作り手と人の間を紡ぐ 西陣の元学生寮

昭和初期に建てられた2軒の町家が、昭和40年代に立命館大学の学生寮となりました。やがて最後の寮生が去ってから、しばらく空き家となっていましたが、西陣を中心とした町家の有効活用を支援する団体の協力を得て、ものづくりをする人達が入居する「藤森寮(ふじのもりりょう)」として生まれ変わりました。
2軒の寮の間にあった塀を取り払い、L字型に並ぶ北棟と南棟からなる、9つのアトリエや教室、お店になっています。四季の移ろいを感じる緑の多い中庭、タイルの流し、でこぼこのできた三和土、深い色あいとなった柱など、築90年の建物が刻んできた時を感じる空間となっています。訪れる人を拒まず、9人の創作活動の場である自由な「藤森寮の時間」が流れているようです。

淡々と無心に作業をする楽しさ


藤森寮のある紫野は、船岡山から大徳寺へかけての地域をさします。船岡山は、都の北にあたり、東西南北を守る霊獣のうち、北は玄武が司るとされ、平安時代から重要な基点となっていました。また、応仁の乱では、東に陣地を置いた細川勝元を、西に陣取った山名宗全が船岡山で迎え討った歴史ある地域です。
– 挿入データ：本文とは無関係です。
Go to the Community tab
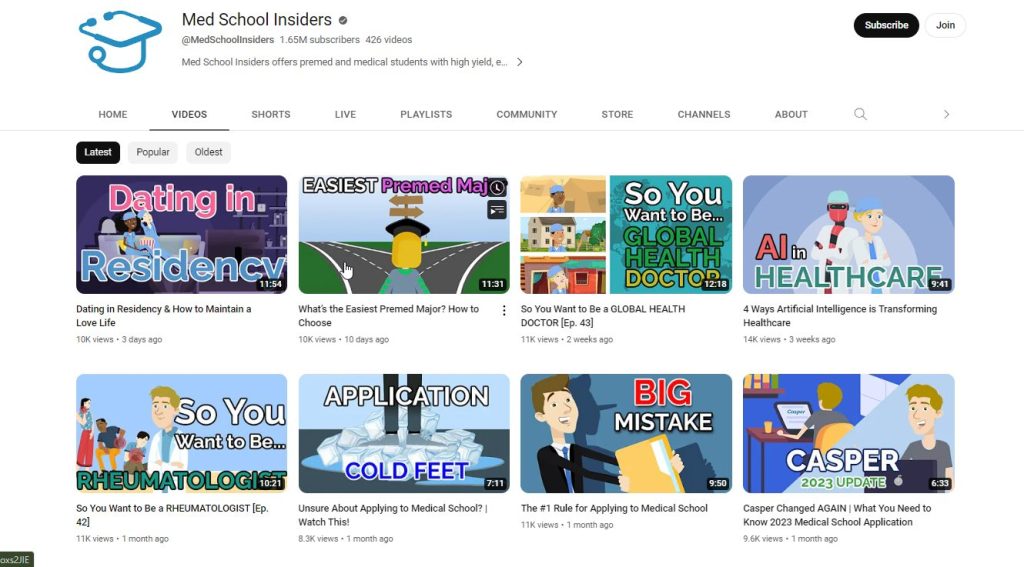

鞍馬口通には、大正12年に料理旅館として建てられた、登録有形文化財で現役の銭湯、船岡温泉をはじめ、古い建物がまだきちんと残っています。最近は町家に手を入れて営業しているお店や、ゲストハウスも増えましたが、藤森寮はそのさきがけです。今も低層の家が並び、昔からの西陣のまちの暮らしが色濃く感じられる地域で「町内の一員」の意識を持って、それぞれが創造活動を続けています。

南棟1階にある女性店主の「アートスペースCASAneかさね」で、日頃のあわただしさから解き放された、ゆったりした時を過ごし、かさねの名前の由来を伺いました。どんなに小さな端切れでも、紙や布、糸は捨てられないと語る店主。端切れの紙でも、もう少し大きな紙の上に張って重ねれば、新しいものとしてよみがえらせることができる。この「もう一度の紙たち」という思いを「重ねる」という言葉に込めています。作り手とその受け手をつなぐ空間です。
CASAneという名前については「重ねという漢字では少しそぐわないし、ひらがなもあまり伝わらないかな」と考えていた時「スペイン語で家のことをCASAて言うし、それにneを付けたら、かさねやし、ええの違うか」という大胆で新鮮な発想の提案をしてくださった方があり「小さな部屋なのでいいかな」と、すんなり決まったとのことでした。どんなネーミング誕生物語があったのかと思いきや、このおおらかさがいい感じです。

かさねには、店主の手から生まれる様々なサイズのメモ帳やそれ自体を贈り物にしたいレターセットやしおり、カードなどの「紙のもの」と、かぎ針編みのアクセサリーや小物とポジャギ、知り合いの作り手の陶器やガラス、クラフトがいい具合に折り合い、調和を見せてたたずみ、憩い、語りかけています。かさねの店内にいると不思議に、ものにも心や気分があるように感じられます。やわらかくやさしい白の器に添えられた野の花は、千利休が残した「花は野にあるように」を思い起こす姿です。
それぞれのコーナーに個性があり、何回も行ったり来たり、また、走り庭や中庭へ出たり入ったり。店主との間合いも心地よく、つい長居をしてしまいます。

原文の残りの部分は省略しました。